___ Page excerpt ___
Sheriff Anderson rejected submissions on behalf of Renfrewshire Council that its staff had made "reasonable professional judgments" before Declan was born.

She said it was known that Hainey had failed to prepare for Declan's birth, had a "chaotic drug history" and was drinking heavily "while on a methadone programme".

The sheriff said: "Had reasonable professional judgment been exercised, then child protection measures would have been taken."

Risks neglected

She added: "The risks to Declan were never analysed properly."

Sheriff Anderson noted that "important decisions were taken when no records were available, and no notes or minutes kept".

She said that "when decision were taken, it was often not easy to understand the basis of which they were taken".

The sheriff said: "Gillian Turner claimed on the third day of her evidence, having been questioned on the issue of note-taking that she had kept notes of this case and others in a personal notebook, which she later shredded after she left Family Matters.

"If that was truthful evidence, it seems an extraordinary and unprofessional action for a senior social worker to take.

"Notes about cases should be kept in files, not in a personal notebook which is taken from the agency and later destroyed."

Sheriff Anderson said "there were failures on the part of professionals to communicate instructions in a clear and unequivocal way".

It was noted that unsuccessful supervision visits were not properly communicated between social care workers.
___ Supplied records ___
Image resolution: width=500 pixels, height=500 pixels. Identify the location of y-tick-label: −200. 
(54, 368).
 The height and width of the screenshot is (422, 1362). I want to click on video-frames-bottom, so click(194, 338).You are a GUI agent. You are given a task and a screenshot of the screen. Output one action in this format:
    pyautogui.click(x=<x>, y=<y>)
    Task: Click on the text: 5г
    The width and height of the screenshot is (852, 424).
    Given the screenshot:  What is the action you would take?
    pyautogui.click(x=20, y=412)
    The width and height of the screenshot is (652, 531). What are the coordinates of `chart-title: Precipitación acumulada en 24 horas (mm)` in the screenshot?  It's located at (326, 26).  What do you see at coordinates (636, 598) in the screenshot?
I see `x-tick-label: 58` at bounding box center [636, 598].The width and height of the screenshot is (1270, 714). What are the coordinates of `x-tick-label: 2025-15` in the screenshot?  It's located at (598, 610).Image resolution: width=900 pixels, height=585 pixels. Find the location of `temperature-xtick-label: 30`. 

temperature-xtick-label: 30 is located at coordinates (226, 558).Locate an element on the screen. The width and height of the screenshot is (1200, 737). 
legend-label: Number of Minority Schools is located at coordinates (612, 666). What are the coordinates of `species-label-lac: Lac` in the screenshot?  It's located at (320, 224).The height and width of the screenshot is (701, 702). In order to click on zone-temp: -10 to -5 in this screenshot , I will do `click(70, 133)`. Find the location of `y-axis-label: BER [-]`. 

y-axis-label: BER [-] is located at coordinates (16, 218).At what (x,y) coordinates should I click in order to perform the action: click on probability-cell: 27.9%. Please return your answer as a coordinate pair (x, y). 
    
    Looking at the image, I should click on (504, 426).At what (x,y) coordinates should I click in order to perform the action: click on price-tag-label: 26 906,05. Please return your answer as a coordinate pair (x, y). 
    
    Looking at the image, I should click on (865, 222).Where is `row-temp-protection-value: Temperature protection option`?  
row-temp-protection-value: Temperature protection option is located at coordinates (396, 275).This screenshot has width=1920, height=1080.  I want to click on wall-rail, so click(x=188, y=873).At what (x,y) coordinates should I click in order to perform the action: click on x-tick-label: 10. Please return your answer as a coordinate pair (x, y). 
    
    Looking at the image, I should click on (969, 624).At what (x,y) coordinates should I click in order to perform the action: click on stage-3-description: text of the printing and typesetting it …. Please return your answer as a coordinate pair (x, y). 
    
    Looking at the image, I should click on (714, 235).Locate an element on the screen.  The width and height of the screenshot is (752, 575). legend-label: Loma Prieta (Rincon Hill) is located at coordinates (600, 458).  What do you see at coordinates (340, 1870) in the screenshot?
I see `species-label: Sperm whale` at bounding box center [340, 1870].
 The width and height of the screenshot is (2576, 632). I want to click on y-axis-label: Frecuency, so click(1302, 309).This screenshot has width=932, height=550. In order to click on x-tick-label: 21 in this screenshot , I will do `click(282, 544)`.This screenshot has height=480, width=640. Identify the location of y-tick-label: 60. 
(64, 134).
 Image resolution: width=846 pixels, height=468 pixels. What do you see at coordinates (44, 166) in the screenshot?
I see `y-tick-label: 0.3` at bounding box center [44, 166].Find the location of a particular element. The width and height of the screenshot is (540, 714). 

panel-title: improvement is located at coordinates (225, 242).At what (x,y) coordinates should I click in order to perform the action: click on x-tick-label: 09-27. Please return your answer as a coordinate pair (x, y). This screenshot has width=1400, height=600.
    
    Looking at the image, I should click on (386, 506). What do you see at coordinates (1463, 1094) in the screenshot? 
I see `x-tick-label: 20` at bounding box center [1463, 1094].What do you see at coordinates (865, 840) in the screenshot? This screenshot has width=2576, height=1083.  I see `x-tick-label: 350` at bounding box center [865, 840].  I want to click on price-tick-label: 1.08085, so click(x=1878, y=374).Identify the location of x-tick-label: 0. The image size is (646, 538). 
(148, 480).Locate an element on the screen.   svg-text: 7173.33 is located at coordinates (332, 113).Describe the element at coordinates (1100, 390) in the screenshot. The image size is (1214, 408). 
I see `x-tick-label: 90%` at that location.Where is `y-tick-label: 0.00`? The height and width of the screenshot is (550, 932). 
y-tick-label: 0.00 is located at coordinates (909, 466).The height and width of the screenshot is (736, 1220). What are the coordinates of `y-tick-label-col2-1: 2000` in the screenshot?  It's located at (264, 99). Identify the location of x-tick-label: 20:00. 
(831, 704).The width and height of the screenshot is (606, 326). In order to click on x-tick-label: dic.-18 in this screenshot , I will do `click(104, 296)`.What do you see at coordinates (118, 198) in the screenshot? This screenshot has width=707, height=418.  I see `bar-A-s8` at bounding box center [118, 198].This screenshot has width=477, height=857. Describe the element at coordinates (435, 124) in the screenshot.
___
Problems to solve:
1. In the excerpt on the sheriff's findings, rewrite the stretch from "She said it" through "left Family Matters.", swapping "records" for "files".
2. According to the excerpt on the sheriff's findings, what did Gillian Turner say she did with her personal notebook?
3. Carry on the excerpt on the sheriff's findings from its last sentence.

Responses by item number:
1.
She said it was known that Hainey had failed to prepare for Declan's birth, had a "chaotic drug history" and was drinking heavily "while on a methadone programme".

The sheriff said: "Had reasonable professional judgment been exercised, then child protection measures would have been taken."

Risks neglected

She added: "The risks to Declan were never analysed properly."

Sheriff Anderson noted that "important decisions were taken when no files were available, and no notes or minutes kept".

She said that "when decision were taken, it was often not easy to understand the basis of which they were taken".

The sheriff said: "Gillian Turner claimed on the third day of her evidence, having been questioned on the issue of note-taking that she had kept notes of this case and others in a personal notebook, which she later shredded after she left Family Matters.

2. She said she shredded it after she left Family Matters.

3.
The inquiry identified "defects in the system" such as a lack of clarity over whether there was a "lead individual" in handling cases at the same time as "the lead agency".

The sheriff also said it was clear that defects also existed in procedures at the time for "obtaining all necessary medical information" which would have informed decision making.

Sheriff Anderson also highlighted issues with inadequate staffing around the care teams who were in charge of protecting Declan.

Tragic death

Andrew Lowe, Independent Chair of Renfrewshire Child Protection Committee, said care services in the area fully accepted the inquiry findings.

He said: "Declan's death was a tragedy. The loss of this young boy demands that all of us examine the findings from this inquiry very carefully and apply the recommendations it contains.

"Much has been done in the five years since Declan's death to strengthen child protection services in Renfrewshire.

"All of us involved in this work recognise the importance of a prompt and thorough response to the Sheriff's findings."

Mark Macmillan, leader of Renfrewshire Council, said: "We must never forget that Declan's death was a tragedy where a young child needlessly lost his life.

"Children need a home where they are loved and looked after. Providing that safe, nurturing environment has always been and always will be our over-riding goal. There is no higher priority for this council and our partner agencies.

"In recent years, the organisations involved locally have put in place a series of improvements in the way we work together, monitor and act in such cases. We now have new evidence and new recommendations which will support that crucial work.

"Sheriff Anderson has acknowledged the progress we have made in strengthening child protection services."

Annette Bruton, chief executive of the Care Inspectorate said that "Declan's death was shocking and extremely distressing, and provoked deep sadness across Scotland".

She said the Care Inspectorate would now conduct a full joint inspection of services for children and young people across Renfrewshire with Healthcare Improvement Scotland and Education Scotland.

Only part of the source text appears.